In most cases, to borrow money for the best available terms, one needs to have good credit. Good credit means establishing a history that shows you have fulfilled agreements between you and your current and previous creditors/debtors. Let’s continue learning about credit.
Establishing credit is an important first step when one wishes to finance things like a house, vehicle or education. When initially establishing credit, you should first ask yourself, “Can I afford to make this payment and am I willing to make payments for the full term?” Establishing good credit history makes obtaining financing at lower interest rates and better terms easier. Some simple ways to establish credit are:
- Start a savings or chequing account at your local bank
- Apply for a retail or bank credit card (or consider a secured credit card)

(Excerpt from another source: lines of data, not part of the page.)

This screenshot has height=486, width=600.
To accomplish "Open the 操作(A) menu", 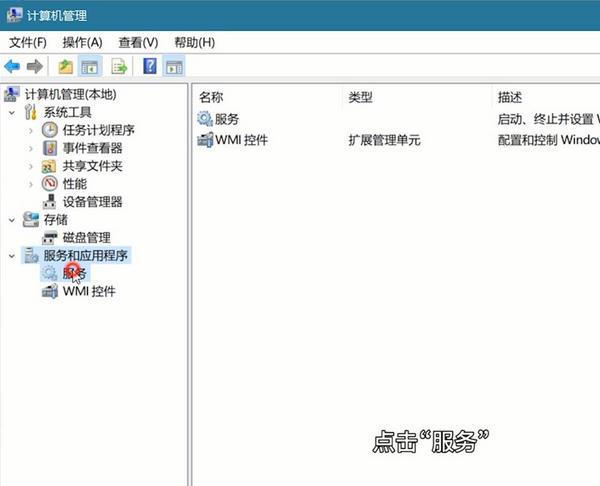I will click(82, 42).
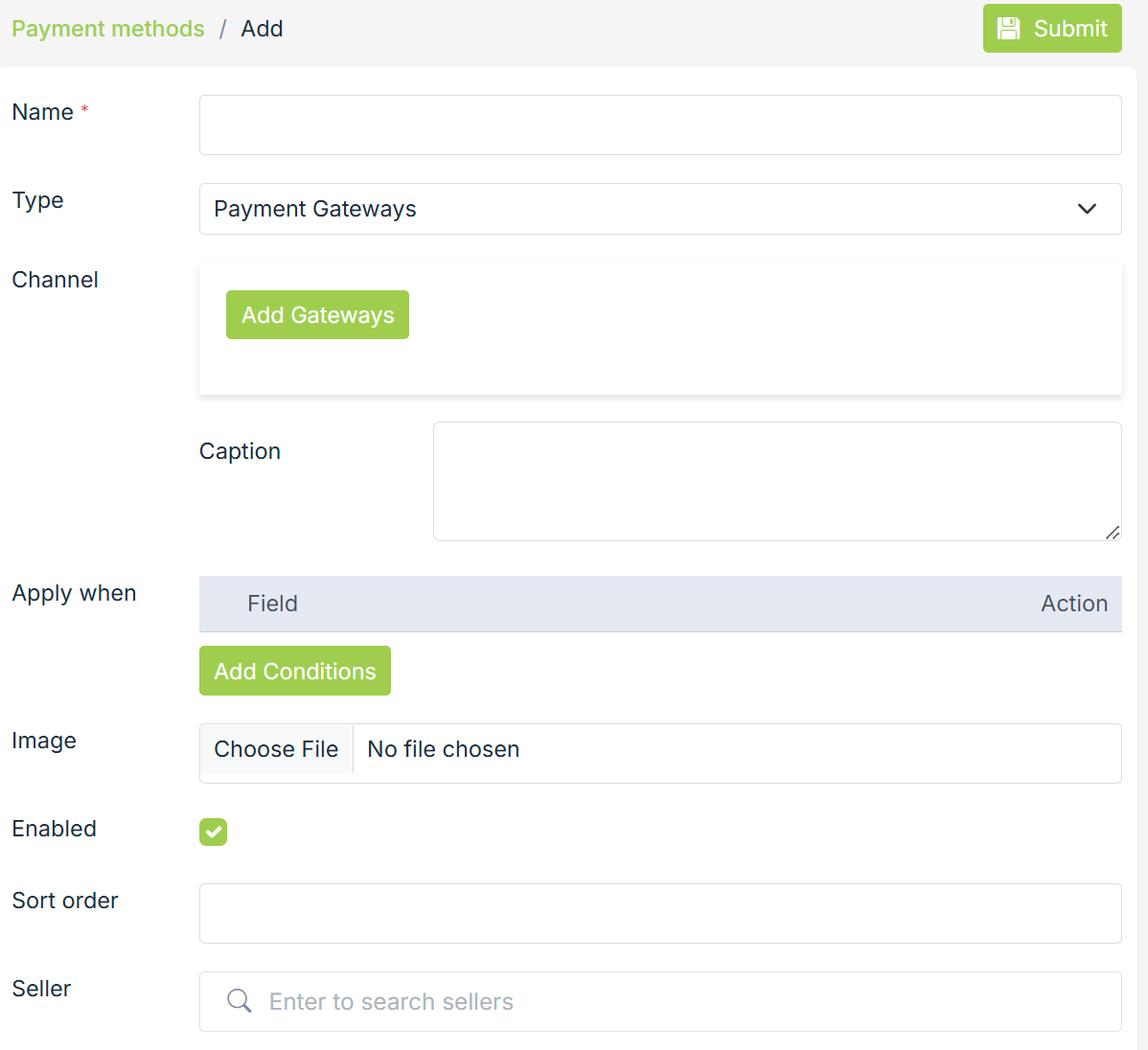Click Choose File to upload image

[276, 749]
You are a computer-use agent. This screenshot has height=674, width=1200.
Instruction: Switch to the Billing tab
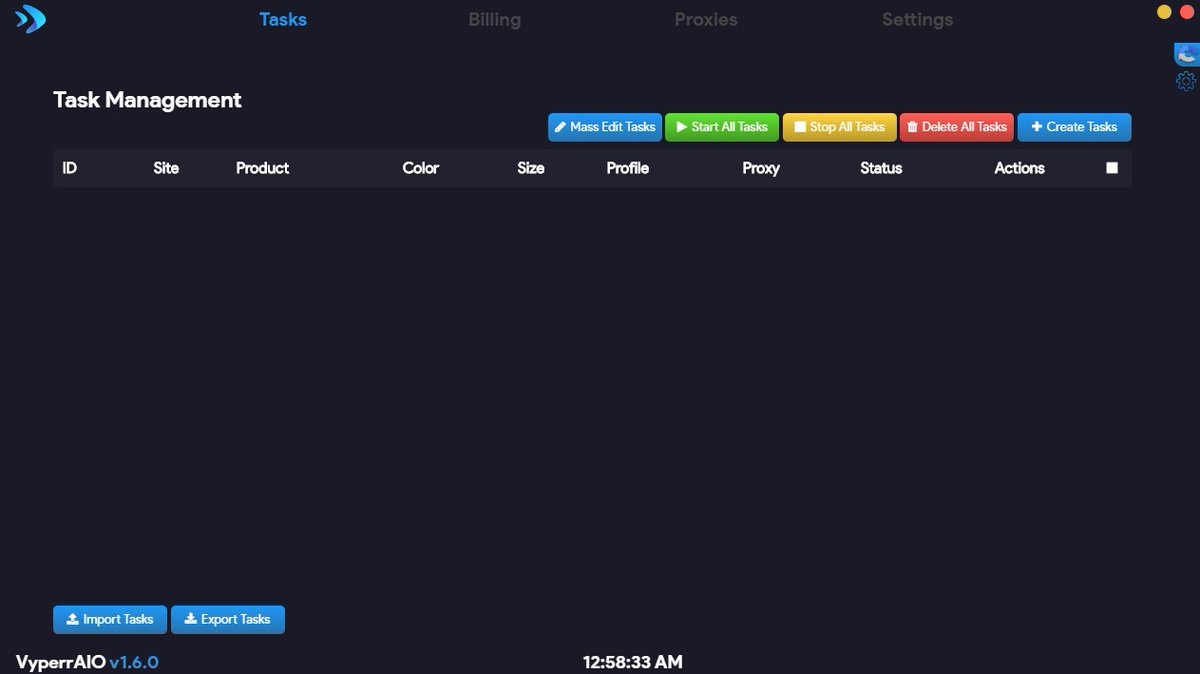click(x=494, y=19)
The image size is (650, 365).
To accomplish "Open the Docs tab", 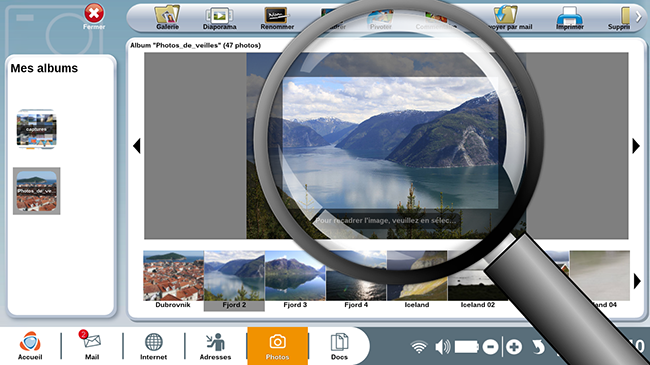I will tap(339, 346).
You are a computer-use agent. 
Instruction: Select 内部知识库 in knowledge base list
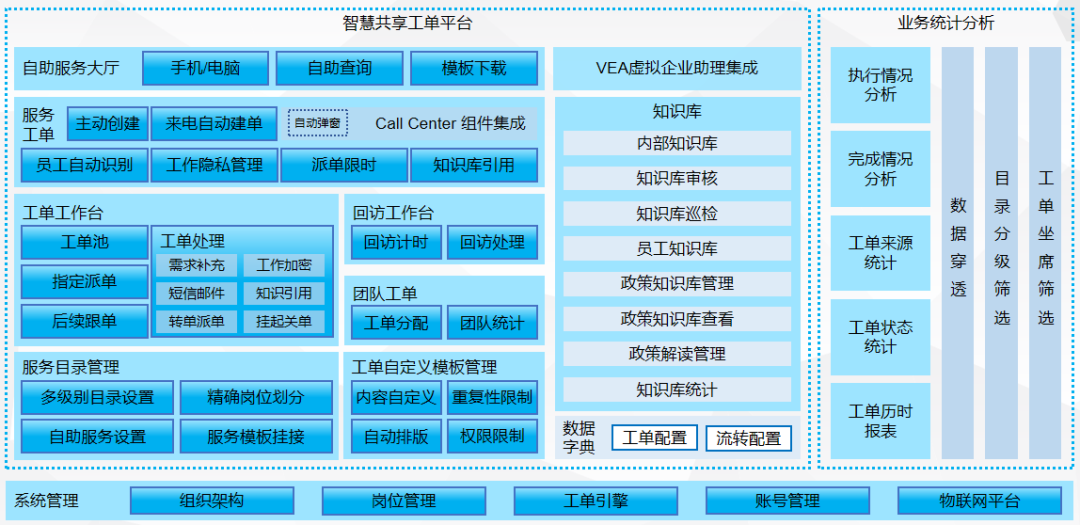pos(677,144)
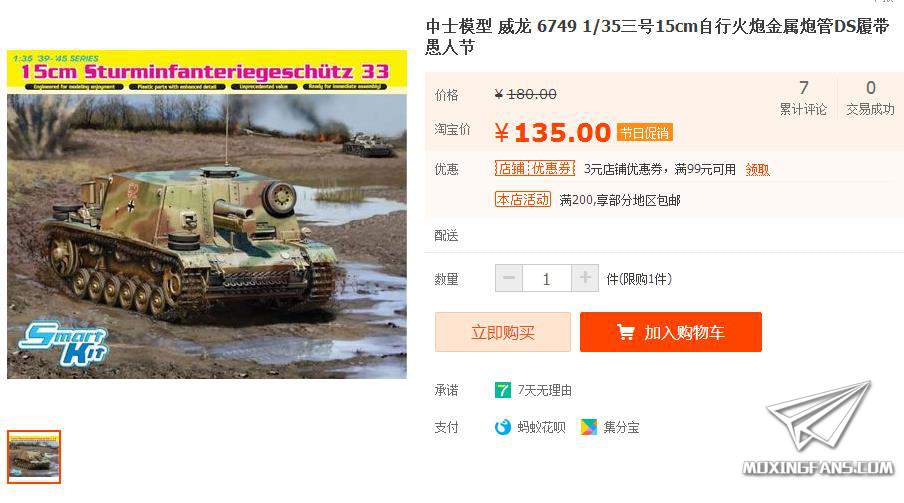Click the large Sturminfanteriegeschütz 33 product image
The image size is (904, 503).
(207, 215)
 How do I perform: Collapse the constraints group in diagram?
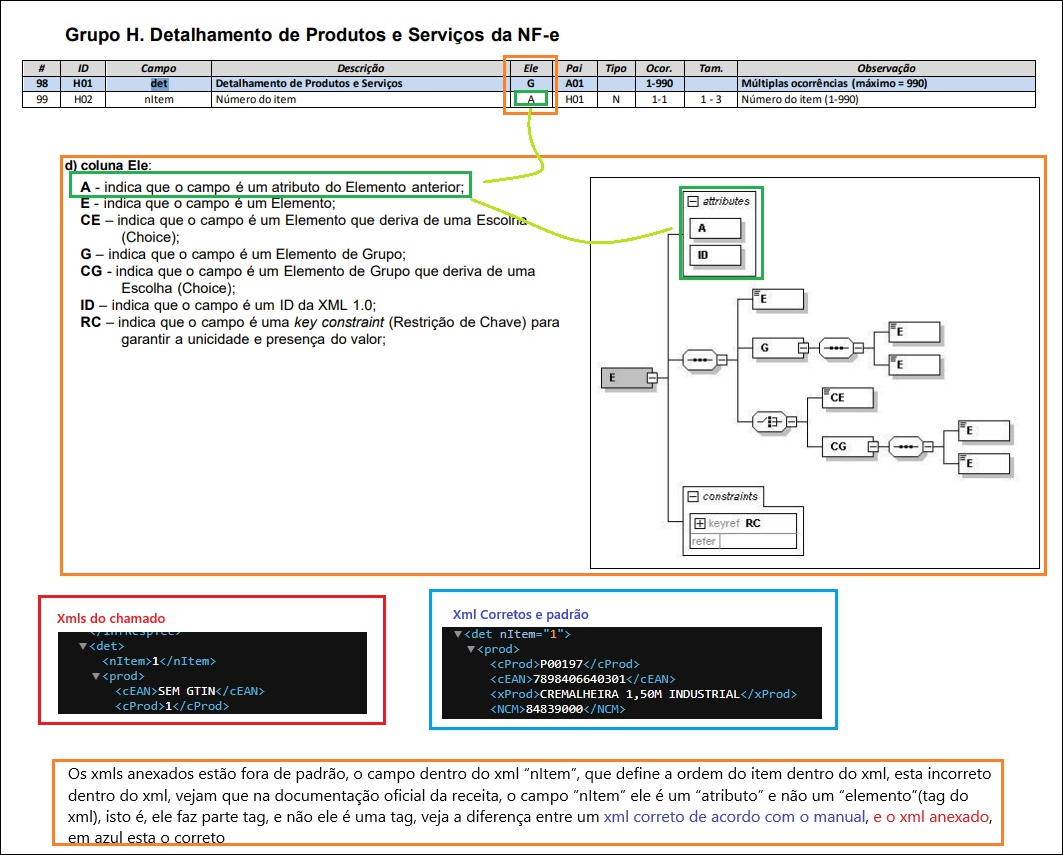(x=692, y=496)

Now that you have established credit, it is important to build a favorable credit rating. Here are some ways to build and maintain good credit:
- Pay on time
- Do not go over your credit limit
- Pay at least the minimum amount due – and more if possible
- Avoid impulse spending
- Notify creditors of address changes
- Contact your creditors to work out a solution if you are to have problems making your payments on time
Understanding Credit Reports
Your credit report will illustrate to new potential lenders, how you manage your credit and lists what type of credit you have been applying and whether or not you have begun an account with any lenders, the length of time your accounts have been open, and whether or not you have paid your bills on time.
Potential creditors such as banks, automobile finance companies and credit card companies review your credit report to evaluate the potential risk of failure to repay the credit. Credit scores help lenders determine who qualifies for a loan and at what interest rate/terms.
A credit score is a number that summarizes your risk level. Some factors that may make up your credit score and determine your access to credit are:
- Payment History
- Amount of Debt
- Length of Credit
- New Debt
- Type of Credit
Typically, detrimental items to your credit stay on your credit report for 6 years, impending on which credit agency is being used to check your credit profile. You should check your credit report at least once a year. When you do, make sure all information is accurate.
When creditors review your credit report, they want to know you will keep your promise to repay the loan.